Guillaume LISSY

Claix - Seyssins - Seyssinet-Pariset - Fontaine

Nuit debout... et après?

 

J’avoue être intrigué tout autant qu’intéressé par le mouvement qui partout en France pousse ses acteurs à ne pas dormir et à réfléchir transformant nos places en agora. "La Nuit debout", à grand renfort de communication et de couverture presse s’impose petit à petit comme un temps politique à considérer.

Aussi frais que les nuits qu’il occupe le mouvement qui dépasse la seule contestation de la loi travail est, je crois, une bonne nouvelle pour la démocratie. Il s’appuie sur l’engagement de la jeunesse et des autres, il construit une forme de citoyenneté assumée et collective et, surtout, il travaille, réfléchi, phosphore. Face à des organisations politiques qui ont parfois du mal à dépasser les barrières conventionnelles, ces assemblées populaires auto-constituées s’arment d’une certaine dose d’utopie pour rêver un monde différent.

Joyeuses, festives tout autant qu’engagées et collectives, ces nuits debout vont réconcilier, et c’est tant mieux, tout une frange de la population fâchée avec la vie de la cité. Encore très marginales,  elles peuvent contribuer à réamorcer la pompe démocratique sur une dynamique positive et altruiste qui contraste avec le vote contestataire et amère qui prospère sur la crise. Ces « nuits » peuvent éveiller une génération et éclairer de nouvelles figures… Ne négligeons pas cette dynamique ni ceux qui la construisent. Ils sont une partie de la solution à la crise profonde que nous traversons.

Pour autant, je m’interroge sur la suite politique de cette démarche.
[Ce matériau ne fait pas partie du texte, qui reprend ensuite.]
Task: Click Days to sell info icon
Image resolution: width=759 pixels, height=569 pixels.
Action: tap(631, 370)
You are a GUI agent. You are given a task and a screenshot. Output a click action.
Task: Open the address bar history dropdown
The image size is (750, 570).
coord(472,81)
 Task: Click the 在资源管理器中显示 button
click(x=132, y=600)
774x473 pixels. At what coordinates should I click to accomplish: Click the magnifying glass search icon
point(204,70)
Dans une démocratie, le mouvement social, qui prétend du reste changer la démocratie, ne doit-il pas s’inscrire, in fine, dans le combat politique ? A quoi bon, en effet,  rêver, penser demain, imaginer du collectif si c’est pour ne jamais chercher à le rendre concret ? A quoi bon se faire plaisir et veiller toute la nuit à refaire le monde s’il se désagrège au petit matin avec les foules qui se dispersent ?
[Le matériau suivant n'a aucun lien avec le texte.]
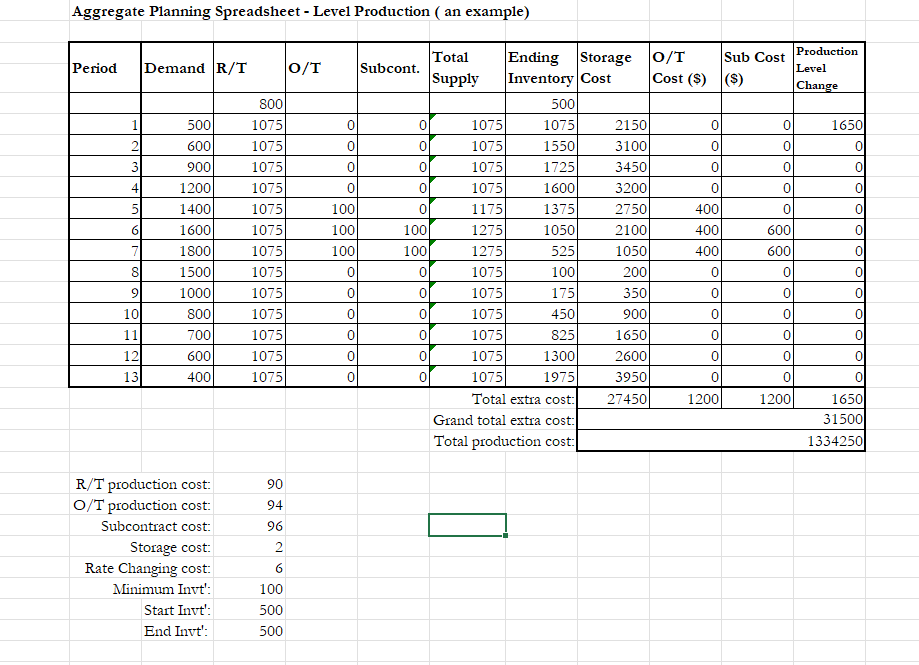Select the R/T production cost value 90
919x665 pixels.
click(273, 484)
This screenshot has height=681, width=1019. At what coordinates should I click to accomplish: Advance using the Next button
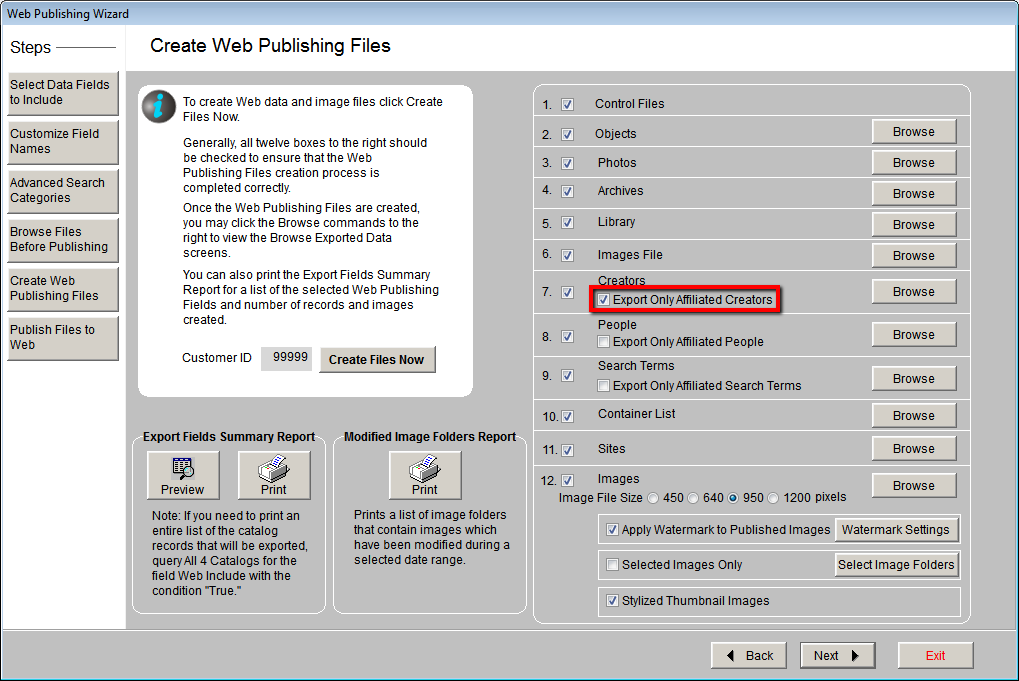click(836, 655)
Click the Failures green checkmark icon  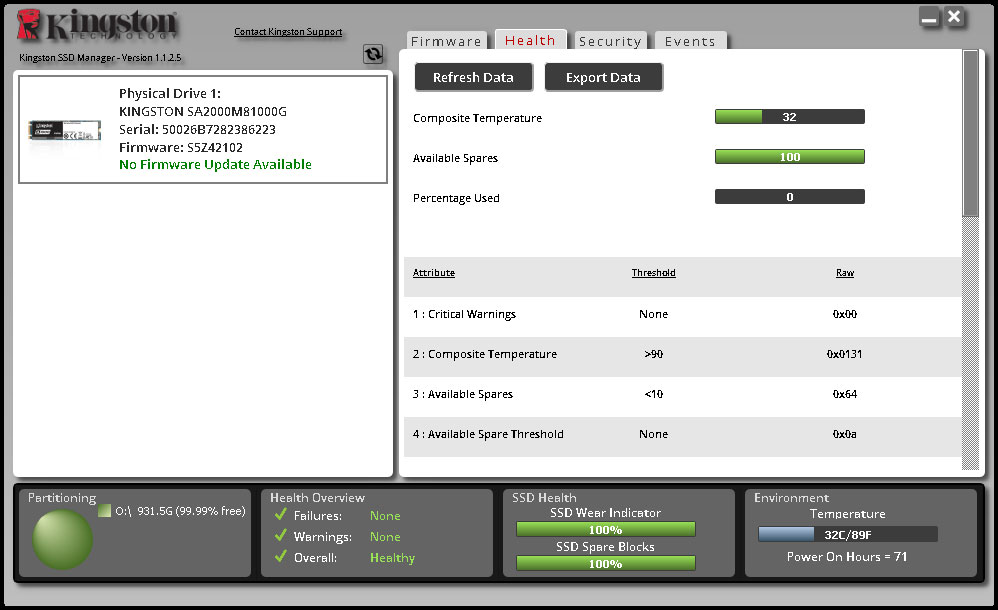(x=281, y=514)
A la gauche de contestation, j’ai toujours préféré celle de l’action et de la transformation, celle qui va aux élections et qui agit pour ses valeurs ; celle qui refuse la facilité et sort du confort de la protestation pour prendre le risque, ou tenter la chance, du compromis exigeant.

C’est pour faire entendre leurs voix, pour peser sur des lignes politiques pas assez satisfaisantes, que bien des militants, dont moi,  sont rentrés au PS, au PC, à EELV, au PG ou ailleurs. C’est pour faire raisonner mondialement un discours politique fort qui serait restée un bruissement léger dans le Vermont, que Bernie SANDERS s’est engagé dans la primaire Démocrate...    

 On voit déjà tourner autour du saint esprit de la nuit debout, ceux qui tenteront de le récupérer ou de se faire récupérer… Voilà chacun prévenu.

Contestés, critiqués, souvent à juste titre, les partis politiques doivent évoluer. Coupés de la société civile, sclérosés par des fonctionnements d’un autre temps, peu imaginatifs, ils  gardent portant, à mon avis, toute leur utilité dans une démocratie à réinventer. Ils sont aussi, une partie de la solution pour peu que les forces vives les rejoignent et changent la donne ou tout du moins ne les quittent pas de guerre lasses…

En attendant la suite politique de ce mouvement sympathique, j’essaie de ne pas oublier qu’après la parenthèse de mai 68, qui a pourtant durablement marqué et libéré notre société, le mois de juin avait apporté une réaction politique  et un raz de marrée conservateurs sans précédent…L'histoire est un phare pas toujours inutile pour éclairer l'avenir... Surtout s'il se construit la nuit.